## Work request
Only the lines containing "value" belong in the answer; find them in the material below.

## Input data
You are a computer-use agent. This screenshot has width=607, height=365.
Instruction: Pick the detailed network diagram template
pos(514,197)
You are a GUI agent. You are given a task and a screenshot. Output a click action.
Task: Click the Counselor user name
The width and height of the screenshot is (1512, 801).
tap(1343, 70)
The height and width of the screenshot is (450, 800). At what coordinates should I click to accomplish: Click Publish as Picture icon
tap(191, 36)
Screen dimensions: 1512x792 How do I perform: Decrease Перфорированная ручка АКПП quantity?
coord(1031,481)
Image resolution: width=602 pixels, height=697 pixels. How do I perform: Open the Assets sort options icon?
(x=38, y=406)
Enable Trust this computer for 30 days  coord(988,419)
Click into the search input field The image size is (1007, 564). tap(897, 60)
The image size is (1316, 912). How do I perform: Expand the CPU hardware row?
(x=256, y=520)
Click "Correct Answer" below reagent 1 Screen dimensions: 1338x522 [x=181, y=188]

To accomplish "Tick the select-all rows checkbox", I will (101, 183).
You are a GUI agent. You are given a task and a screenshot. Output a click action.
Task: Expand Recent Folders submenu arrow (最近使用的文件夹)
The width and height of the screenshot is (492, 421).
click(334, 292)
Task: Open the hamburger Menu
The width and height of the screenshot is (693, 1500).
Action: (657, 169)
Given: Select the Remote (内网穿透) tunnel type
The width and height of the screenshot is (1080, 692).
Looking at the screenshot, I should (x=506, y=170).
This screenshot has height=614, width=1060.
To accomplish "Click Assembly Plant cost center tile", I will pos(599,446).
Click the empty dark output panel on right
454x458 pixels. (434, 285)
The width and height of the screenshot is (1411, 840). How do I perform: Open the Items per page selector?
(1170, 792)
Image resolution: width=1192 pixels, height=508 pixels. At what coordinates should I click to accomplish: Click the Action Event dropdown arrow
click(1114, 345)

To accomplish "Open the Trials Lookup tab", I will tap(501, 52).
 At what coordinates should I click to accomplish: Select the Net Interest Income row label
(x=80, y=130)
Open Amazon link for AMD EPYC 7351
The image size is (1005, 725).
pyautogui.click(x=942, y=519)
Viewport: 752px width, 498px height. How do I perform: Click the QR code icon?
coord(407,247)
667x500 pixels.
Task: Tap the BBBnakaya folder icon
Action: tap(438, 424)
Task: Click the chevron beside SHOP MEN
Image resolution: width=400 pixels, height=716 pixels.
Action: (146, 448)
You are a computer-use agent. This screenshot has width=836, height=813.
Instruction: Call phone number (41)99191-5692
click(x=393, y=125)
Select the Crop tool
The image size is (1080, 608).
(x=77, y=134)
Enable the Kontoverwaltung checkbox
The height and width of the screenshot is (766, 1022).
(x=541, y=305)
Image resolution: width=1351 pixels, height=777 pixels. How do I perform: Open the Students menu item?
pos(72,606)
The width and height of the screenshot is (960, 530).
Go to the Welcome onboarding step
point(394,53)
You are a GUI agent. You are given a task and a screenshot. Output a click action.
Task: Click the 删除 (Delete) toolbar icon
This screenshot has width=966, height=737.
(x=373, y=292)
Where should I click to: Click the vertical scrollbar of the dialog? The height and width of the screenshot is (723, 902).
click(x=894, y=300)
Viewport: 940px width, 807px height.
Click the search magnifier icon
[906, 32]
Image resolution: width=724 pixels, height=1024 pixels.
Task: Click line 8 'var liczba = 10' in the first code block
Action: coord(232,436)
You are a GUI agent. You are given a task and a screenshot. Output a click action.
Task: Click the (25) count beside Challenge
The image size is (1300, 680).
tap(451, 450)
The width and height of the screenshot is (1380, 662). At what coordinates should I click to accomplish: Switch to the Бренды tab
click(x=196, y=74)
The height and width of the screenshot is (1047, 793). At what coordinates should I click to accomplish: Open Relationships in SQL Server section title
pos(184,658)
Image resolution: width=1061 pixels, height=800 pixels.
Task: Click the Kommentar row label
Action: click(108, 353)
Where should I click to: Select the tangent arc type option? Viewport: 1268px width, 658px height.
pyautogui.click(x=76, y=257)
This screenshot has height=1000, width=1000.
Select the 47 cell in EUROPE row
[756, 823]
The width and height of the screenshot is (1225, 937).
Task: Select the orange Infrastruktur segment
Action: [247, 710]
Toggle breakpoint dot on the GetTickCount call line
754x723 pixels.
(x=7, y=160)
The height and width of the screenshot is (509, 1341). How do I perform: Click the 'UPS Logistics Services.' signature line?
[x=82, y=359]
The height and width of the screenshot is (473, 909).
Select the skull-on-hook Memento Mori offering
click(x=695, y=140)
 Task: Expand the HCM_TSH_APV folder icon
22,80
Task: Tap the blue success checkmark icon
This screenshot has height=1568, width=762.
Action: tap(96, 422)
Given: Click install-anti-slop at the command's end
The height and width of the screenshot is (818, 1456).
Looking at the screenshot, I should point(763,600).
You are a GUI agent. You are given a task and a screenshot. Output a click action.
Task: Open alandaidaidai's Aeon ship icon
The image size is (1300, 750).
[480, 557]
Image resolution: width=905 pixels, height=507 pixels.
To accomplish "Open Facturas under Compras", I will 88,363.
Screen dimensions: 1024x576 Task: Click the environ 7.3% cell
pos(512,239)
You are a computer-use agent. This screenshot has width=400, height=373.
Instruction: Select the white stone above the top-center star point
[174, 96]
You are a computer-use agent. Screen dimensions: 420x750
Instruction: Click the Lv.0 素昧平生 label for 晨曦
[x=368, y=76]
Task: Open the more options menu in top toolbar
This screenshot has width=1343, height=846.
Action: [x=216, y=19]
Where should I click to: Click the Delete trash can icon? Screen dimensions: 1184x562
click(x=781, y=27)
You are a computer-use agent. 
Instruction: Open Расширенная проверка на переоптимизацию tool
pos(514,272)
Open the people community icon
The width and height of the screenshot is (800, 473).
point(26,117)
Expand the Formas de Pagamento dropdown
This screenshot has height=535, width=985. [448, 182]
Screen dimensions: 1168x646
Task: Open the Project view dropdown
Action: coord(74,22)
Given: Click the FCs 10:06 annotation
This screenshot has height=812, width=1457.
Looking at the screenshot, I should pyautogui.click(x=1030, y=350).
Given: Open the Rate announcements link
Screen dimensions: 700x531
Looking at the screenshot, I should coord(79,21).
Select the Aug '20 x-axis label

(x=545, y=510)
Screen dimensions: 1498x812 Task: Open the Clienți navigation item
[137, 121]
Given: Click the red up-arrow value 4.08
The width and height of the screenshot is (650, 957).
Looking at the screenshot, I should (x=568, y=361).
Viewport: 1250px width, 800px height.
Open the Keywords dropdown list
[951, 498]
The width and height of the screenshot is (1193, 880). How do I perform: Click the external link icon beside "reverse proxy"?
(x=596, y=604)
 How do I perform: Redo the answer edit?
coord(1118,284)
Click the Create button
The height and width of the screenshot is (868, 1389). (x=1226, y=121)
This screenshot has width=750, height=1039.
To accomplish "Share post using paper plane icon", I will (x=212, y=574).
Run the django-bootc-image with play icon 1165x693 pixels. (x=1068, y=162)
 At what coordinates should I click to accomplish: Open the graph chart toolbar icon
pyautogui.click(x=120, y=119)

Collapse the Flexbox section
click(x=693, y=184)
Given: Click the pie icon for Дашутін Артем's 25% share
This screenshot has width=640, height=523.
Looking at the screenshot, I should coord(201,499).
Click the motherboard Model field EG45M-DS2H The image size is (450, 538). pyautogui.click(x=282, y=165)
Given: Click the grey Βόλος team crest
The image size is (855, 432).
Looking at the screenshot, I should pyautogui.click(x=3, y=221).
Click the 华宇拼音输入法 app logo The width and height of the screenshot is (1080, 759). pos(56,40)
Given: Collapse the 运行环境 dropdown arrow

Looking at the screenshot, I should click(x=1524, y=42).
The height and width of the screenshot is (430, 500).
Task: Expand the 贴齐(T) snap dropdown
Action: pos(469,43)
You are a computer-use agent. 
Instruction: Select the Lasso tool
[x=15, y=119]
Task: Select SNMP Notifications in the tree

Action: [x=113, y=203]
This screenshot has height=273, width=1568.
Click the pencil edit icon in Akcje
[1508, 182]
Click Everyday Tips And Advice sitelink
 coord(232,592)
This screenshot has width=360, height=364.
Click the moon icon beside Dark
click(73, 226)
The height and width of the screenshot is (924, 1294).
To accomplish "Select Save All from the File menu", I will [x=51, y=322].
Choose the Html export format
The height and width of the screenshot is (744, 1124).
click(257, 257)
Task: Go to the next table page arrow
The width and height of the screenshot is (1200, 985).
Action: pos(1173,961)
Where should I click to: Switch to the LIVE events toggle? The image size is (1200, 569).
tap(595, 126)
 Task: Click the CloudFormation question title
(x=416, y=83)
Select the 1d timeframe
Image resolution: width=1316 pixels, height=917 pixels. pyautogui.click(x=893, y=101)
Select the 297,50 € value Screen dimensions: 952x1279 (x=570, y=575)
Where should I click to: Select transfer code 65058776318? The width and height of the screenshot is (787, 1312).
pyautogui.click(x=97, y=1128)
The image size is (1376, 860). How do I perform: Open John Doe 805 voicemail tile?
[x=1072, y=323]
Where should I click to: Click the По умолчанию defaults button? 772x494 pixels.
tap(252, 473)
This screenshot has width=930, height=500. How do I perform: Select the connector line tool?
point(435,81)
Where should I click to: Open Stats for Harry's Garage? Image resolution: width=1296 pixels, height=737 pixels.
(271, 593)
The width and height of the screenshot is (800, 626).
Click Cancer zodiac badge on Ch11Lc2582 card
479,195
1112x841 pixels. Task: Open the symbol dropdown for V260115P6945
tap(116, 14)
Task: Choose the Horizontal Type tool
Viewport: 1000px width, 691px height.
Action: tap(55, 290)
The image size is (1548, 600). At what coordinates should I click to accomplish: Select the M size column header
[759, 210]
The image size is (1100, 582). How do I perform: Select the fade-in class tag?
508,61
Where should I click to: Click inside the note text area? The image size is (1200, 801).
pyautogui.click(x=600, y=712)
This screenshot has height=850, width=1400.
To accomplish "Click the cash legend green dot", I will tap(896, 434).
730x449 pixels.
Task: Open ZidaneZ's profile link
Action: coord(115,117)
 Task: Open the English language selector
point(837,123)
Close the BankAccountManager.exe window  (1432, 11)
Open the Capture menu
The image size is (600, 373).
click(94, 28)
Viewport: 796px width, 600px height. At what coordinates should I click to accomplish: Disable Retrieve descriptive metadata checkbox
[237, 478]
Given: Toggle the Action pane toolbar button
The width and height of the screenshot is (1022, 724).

## Answer box
Given: Click the red up-arrow value 4.08
Select the 297,50 € value Screen dimensions: 952x1279 (x=570, y=575)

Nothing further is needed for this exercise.